PDA

View Full Version : Google indexing session-IDs?!


softplus
09-11-2005, 03:09 PM
A site I check every now and then suddenly jumped from the realistic 1000 or so to over 8000 indexed URLs in Google's site:-query (same for inurl). Looking at the URLs indexed, I noticed that it's grabbing session-ids and making seperate URLs out of them. The pages with the session-ids are in the meantime no longer valid :-(, and I'm sure in the next round Google will kill the site for publishing tons of "duplicate content" :-(((

Has anyone else noticed or found an explaination? If you search for "inurl:sid" or "inurl:sessionid" you get over 37mil / 11mil URLs! Part (very few) are normal pages with "sid" or "sessionid" in the URL, but most are URLs with session-ids attached.... I thought Google had learned to remove those?

To make matters more mysterious, the site I found it in is using Google Sitemaps, and their sitemap-file doesn't use session-IDs (which is correct, of course) - so Google must have found the session-IDs in normal crawls. If this is generally the case, no wonder Google's number of indexed URLs has risen so much :-))

Anyone with similar/related observations?

L
09-12-2005, 02:16 PM
We've been using sitemaps for about a month now for two sites, and I've been tracking the # of indexed pages for these sites just about daily.

Around 9/7 - 9/8 our indexed pages jumped drastically from around 200,000-300,00 to 1.2 million for one site, and from about 1.5 million to 5.2 million for another site.

In the meantime, Googlebot seems to be making requests to some of our pages at the rate of 1300+ in 5 minutes recently.

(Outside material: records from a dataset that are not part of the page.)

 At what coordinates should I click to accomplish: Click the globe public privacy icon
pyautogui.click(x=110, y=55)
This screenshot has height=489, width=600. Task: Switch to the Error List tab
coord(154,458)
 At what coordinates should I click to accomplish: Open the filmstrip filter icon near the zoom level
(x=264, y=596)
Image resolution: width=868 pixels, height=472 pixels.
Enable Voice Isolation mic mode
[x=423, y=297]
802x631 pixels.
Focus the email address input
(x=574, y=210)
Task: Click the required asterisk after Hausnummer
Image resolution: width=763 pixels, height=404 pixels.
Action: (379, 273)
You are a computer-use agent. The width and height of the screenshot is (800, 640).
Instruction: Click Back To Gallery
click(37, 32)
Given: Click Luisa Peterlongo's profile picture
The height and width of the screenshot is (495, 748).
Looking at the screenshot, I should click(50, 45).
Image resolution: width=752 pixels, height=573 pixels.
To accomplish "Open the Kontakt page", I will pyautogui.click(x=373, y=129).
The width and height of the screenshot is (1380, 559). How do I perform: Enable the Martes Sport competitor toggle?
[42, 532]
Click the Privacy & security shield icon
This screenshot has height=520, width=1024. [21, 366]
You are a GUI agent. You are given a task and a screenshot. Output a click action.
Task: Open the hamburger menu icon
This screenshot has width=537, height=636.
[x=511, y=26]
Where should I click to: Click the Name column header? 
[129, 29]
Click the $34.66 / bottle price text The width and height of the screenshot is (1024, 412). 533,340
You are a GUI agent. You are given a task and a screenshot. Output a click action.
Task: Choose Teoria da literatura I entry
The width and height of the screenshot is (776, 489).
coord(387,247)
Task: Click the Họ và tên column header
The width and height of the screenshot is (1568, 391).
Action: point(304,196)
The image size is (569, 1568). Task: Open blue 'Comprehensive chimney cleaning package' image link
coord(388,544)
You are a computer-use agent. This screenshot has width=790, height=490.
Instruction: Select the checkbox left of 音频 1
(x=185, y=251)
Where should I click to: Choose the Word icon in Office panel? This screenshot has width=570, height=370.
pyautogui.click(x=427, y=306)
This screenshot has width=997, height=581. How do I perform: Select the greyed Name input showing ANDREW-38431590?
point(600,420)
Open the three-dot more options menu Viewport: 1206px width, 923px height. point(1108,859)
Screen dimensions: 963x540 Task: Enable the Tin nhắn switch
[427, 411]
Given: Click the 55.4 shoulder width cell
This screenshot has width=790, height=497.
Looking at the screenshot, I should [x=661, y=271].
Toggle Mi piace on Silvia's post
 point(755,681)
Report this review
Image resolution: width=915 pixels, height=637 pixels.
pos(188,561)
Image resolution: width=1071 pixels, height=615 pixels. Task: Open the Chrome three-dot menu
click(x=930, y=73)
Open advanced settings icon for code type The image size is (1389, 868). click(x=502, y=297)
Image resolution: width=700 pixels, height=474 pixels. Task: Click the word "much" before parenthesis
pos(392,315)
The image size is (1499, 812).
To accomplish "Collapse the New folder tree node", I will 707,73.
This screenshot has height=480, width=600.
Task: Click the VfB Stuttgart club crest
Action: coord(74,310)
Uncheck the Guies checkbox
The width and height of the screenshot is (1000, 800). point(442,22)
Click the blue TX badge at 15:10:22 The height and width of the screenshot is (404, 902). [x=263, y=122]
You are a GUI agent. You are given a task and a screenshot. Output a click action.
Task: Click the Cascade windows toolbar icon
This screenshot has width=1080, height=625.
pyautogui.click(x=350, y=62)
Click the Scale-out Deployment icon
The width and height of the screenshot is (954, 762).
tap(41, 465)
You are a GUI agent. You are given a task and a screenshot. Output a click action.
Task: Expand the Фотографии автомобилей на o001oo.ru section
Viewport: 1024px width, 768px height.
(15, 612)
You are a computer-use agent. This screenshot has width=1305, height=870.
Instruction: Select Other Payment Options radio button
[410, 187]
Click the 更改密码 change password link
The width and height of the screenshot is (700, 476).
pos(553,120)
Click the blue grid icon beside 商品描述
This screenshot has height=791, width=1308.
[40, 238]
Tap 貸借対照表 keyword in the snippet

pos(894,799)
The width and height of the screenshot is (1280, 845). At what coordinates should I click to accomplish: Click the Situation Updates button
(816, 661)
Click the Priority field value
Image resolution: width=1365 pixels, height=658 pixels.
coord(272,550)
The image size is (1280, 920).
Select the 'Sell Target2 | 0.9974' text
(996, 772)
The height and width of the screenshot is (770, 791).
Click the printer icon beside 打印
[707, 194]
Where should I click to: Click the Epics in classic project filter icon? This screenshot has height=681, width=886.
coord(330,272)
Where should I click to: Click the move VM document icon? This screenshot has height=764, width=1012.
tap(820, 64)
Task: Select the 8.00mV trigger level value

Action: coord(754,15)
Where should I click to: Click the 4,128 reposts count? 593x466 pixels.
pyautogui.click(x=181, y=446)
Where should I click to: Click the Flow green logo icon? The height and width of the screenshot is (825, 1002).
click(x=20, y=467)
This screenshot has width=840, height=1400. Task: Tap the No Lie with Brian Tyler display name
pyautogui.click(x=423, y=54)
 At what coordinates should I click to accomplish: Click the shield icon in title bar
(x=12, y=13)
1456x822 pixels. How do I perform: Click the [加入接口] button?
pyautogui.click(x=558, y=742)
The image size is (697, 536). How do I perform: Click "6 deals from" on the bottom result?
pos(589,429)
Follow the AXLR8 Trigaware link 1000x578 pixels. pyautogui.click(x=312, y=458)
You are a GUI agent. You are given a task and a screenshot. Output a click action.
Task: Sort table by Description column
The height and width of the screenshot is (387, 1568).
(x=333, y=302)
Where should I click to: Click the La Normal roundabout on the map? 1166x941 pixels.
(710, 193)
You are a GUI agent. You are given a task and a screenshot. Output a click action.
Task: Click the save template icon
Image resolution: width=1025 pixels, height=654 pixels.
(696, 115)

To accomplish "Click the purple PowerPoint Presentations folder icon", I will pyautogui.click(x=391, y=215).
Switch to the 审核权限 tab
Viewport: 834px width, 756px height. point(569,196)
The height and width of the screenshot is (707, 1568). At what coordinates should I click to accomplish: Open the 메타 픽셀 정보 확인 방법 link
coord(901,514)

I dont see many URLs with anything after the .html, in the regular search results set for site:www.site.com inurl:www.site.com, and even with the omitted results shown, our URLs look mostly pretty clean, although I can only look at 10 pages of results.

L
09-12-2005, 02:30 PM
I do beleive that the aggressive spidering of one page type is due to Googlebot getting caght in a spider trap - hence possibly following session ids from somewhere - looking into it more....

L
09-13-2005, 09:15 PM
It is most likely due to G & Y's "size matters" battle. Seems Google has a new way of determining the size of their index, which would make sense to see that we are seeing what we're seeing. Now we have more pages indexed in Google than in Yahoo and it always used to be the other way around.

BTW, more pages indexed has had no noticable effect on our SE traffic.

softplus
09-14-2005, 04:37 AM
>BTW, more pages indexed has had no noticable effect on our SE traffic.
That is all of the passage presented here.